(Source data)
--- Start ---

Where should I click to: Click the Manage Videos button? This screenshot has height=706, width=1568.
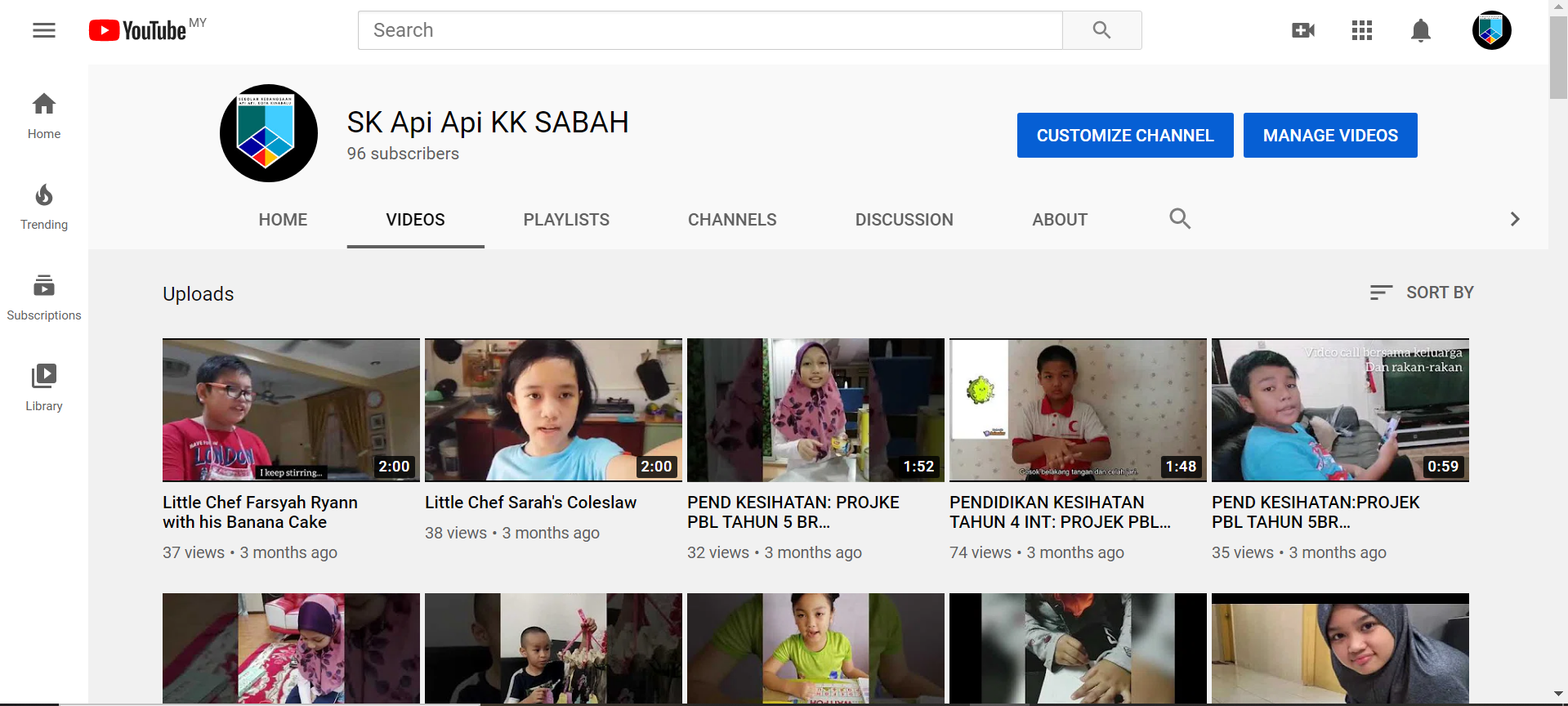coord(1329,136)
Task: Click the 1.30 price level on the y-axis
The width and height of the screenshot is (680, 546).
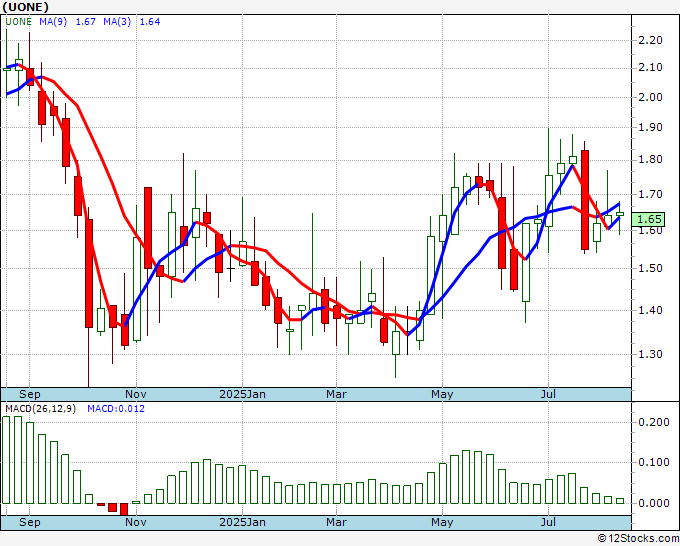Action: tap(650, 354)
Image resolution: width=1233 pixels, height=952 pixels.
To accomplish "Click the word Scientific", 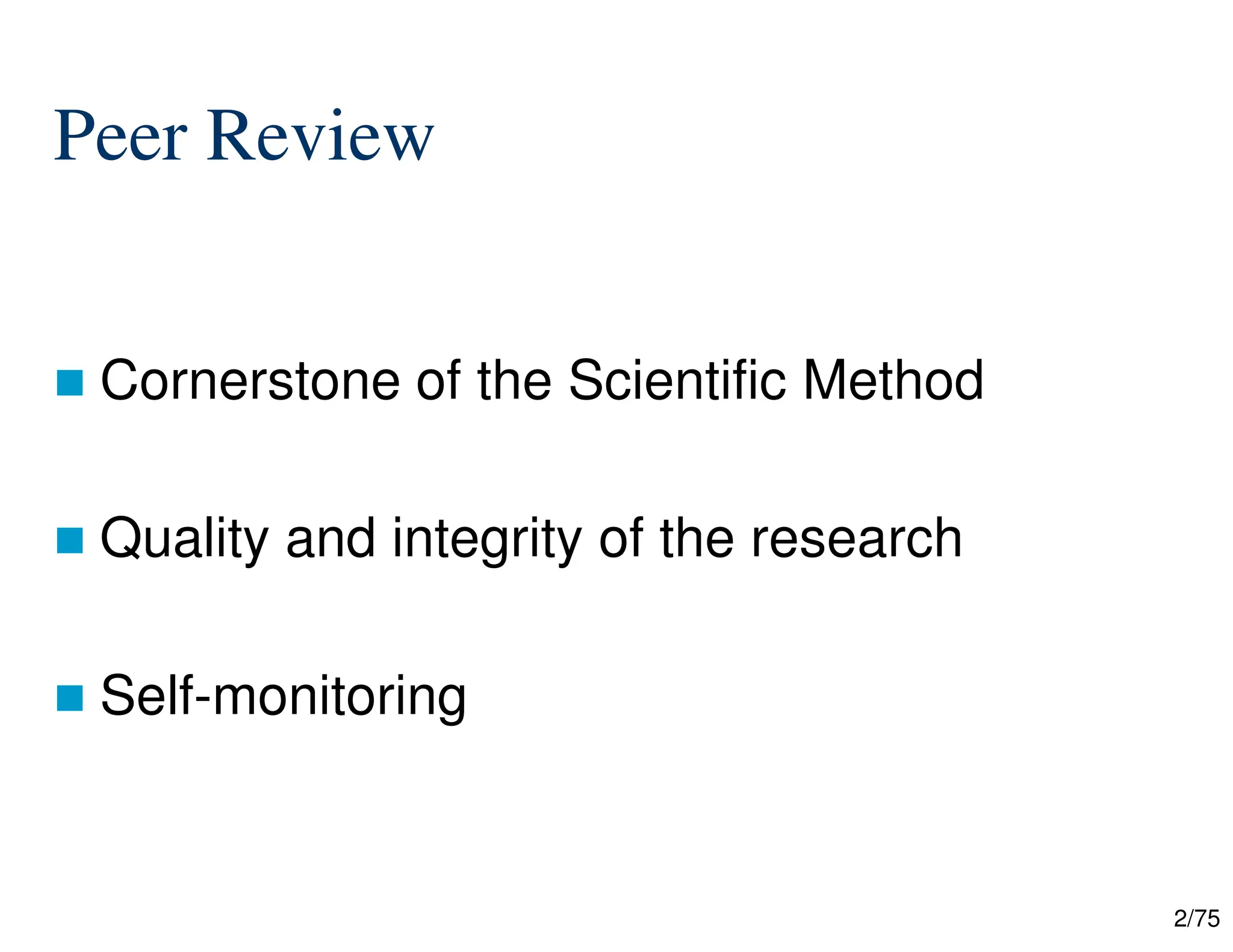I will [677, 379].
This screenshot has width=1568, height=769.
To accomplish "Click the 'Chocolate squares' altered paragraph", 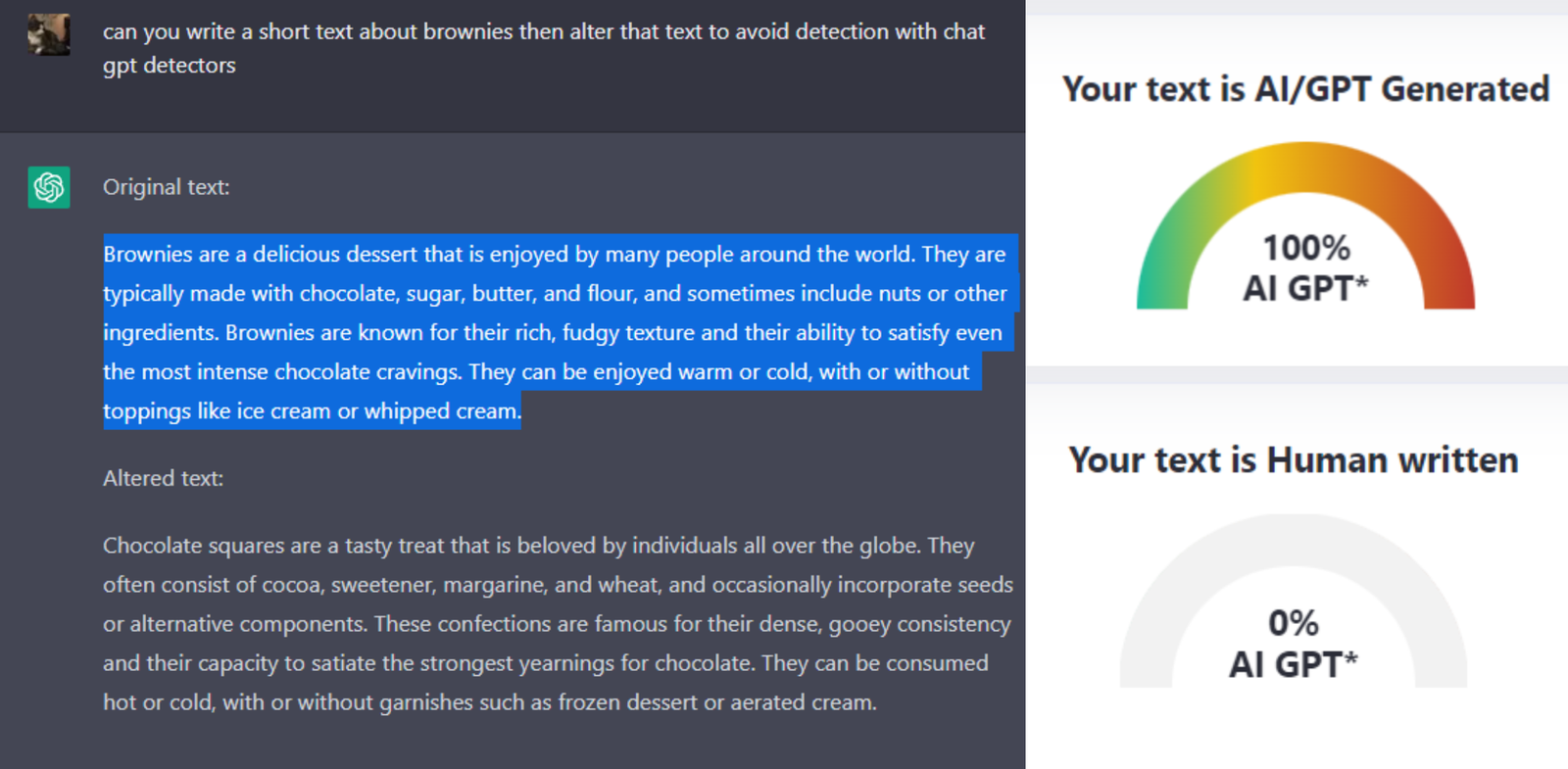I will click(x=558, y=624).
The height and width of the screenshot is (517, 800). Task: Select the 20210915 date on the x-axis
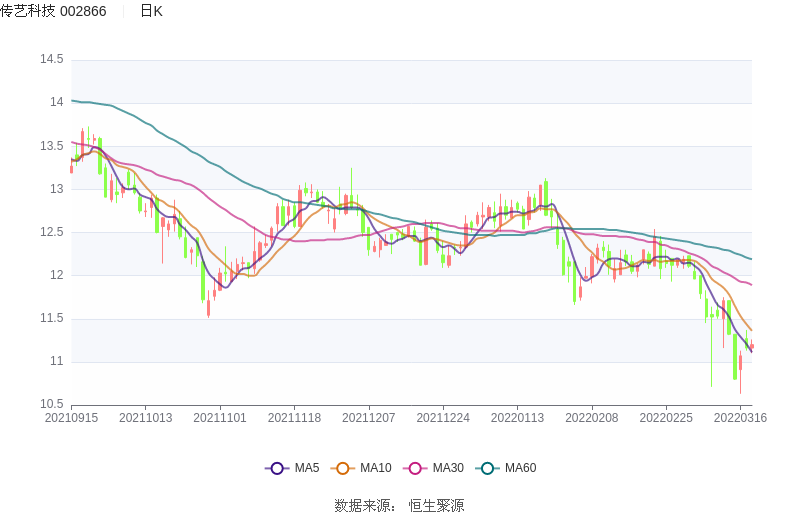point(72,418)
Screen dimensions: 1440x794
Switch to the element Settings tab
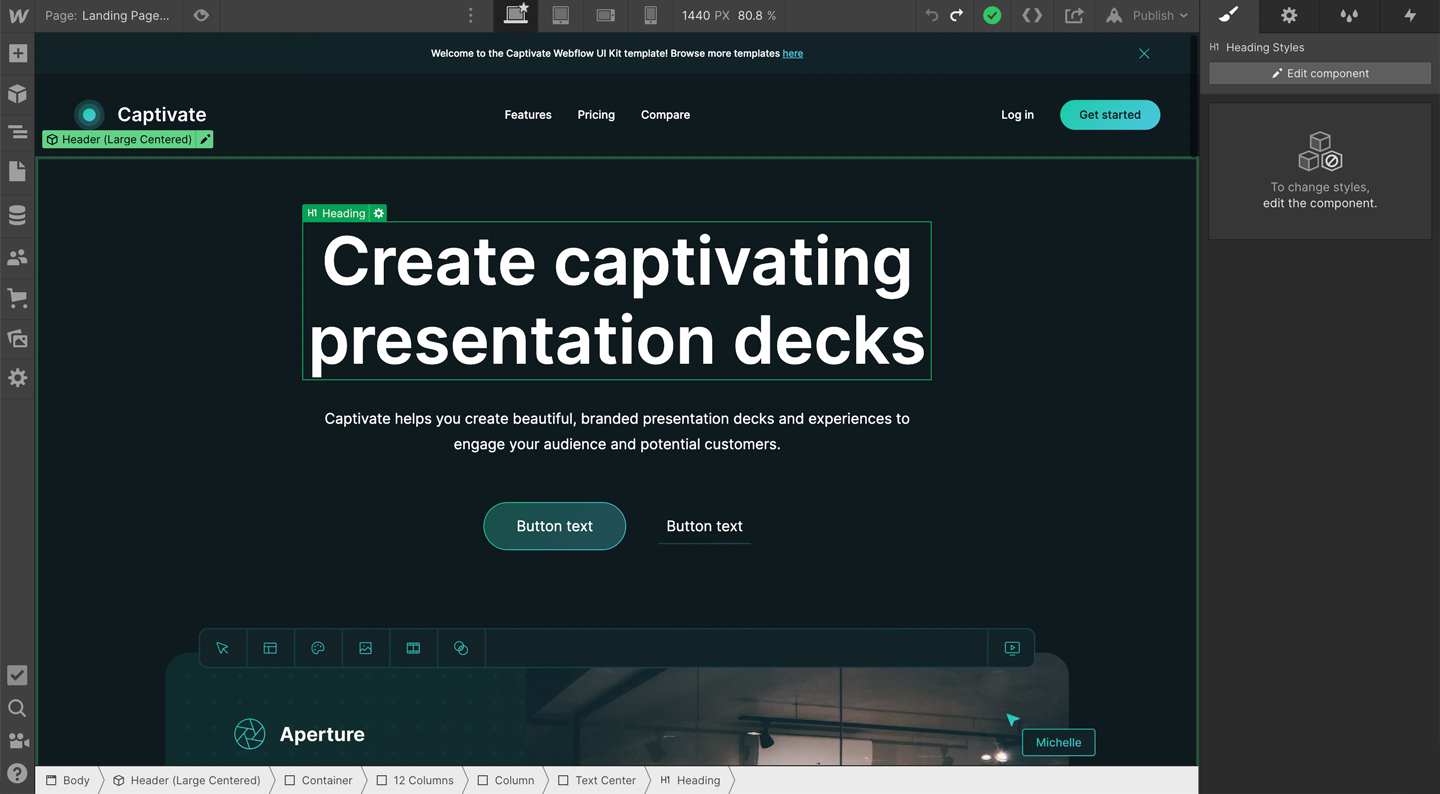(x=1289, y=16)
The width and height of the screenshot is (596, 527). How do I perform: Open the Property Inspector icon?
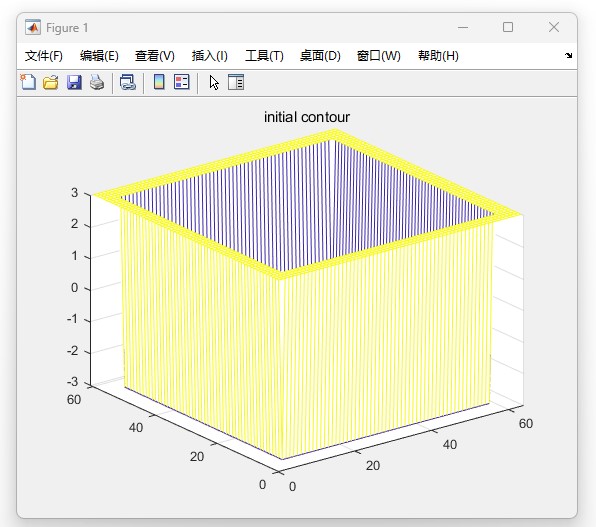236,82
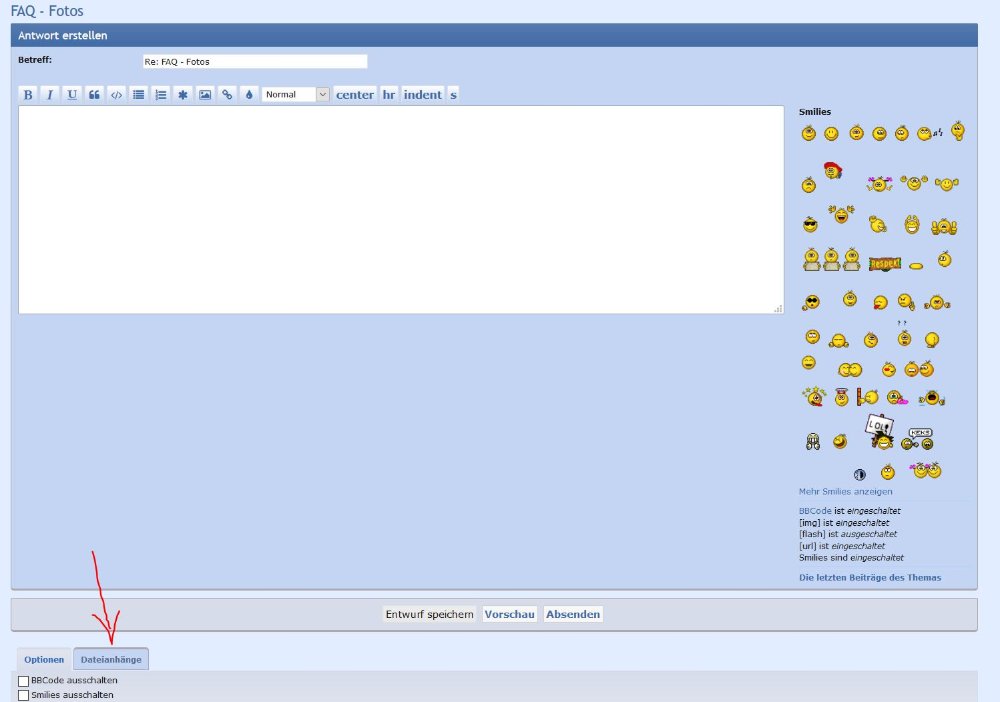The width and height of the screenshot is (1000, 702).
Task: Insert code tag with code icon
Action: [x=116, y=95]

--- End ---

(Do this): Copy the lines of the material verbatim, from the line containing "The height and" through the end of the material, omitting the pictures.

(Solution):
The height and width of the screenshot is (517, 800). Task: Select the 20210915 date on the x-axis
point(72,418)
Screen dimensions: 1440x794
Switch to the element Settings tab
(x=1289, y=16)
The width and height of the screenshot is (596, 527). How do I perform: Open the Property Inspector icon?
236,82
The width and height of the screenshot is (1000, 702).
Task: Insert code tag with code icon
Action: [x=116, y=95]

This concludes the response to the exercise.